Madeleine, undated, autograph manuscript, images cut from magazines with autograph poem, ms 860

Of Romanian origin, Gherasim Luca established close ties with French artistic circles in the early 1930s, most notably with the Surrealist group, before settling permanently in France in 1953.

Described by Gilles Deleuze as "the greatest poet of the French language", Luca developed a work of "limit-hero", to use the title of one of his works (1953), where the deconstruction of language is based on the refusal of political, identity or ethical categories and the recourse, twenty-five years before Deleuze and Félix Guattari, to the notion of anti-Œdipe. His atypical path, where the creative process is inseparable from his personal life, naturally led him to transpose his poetic experiments into the visual arts. In particular, from 1945 onwards, Luca began a series of collages - in which this autograph manuscript is included - made from photographs of various illustrations or, more importantly, reproductions of paintings, cut into squares of equal dimensions. Luca then glued these squares side by side to form a new, original and surprising image, following a process deeply inspired by the Surrealists.
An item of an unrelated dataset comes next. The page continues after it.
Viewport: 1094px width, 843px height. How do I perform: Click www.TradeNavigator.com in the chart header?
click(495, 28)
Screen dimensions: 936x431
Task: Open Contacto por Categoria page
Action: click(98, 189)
He gave these works the name "cubomania", a way of recalling the founding role of the square shape but also probably a way of mocking the heirs of cubism. Beyond the influence of the Surrealists and Marcel Duchamp's scandalous L.H.O.Q. (Musée National d'Art Moderne, Paris, 1919), Luca's "cubomanias" feature a personal dialogue with the most famous works of art of the past, from Leonardo da Vinci to the van Eyck brothers, Caravaggio and Ingres. This manuscript joins one of them acquired in 2019, Madonna of the Bourmestre Meyer (after Holbein).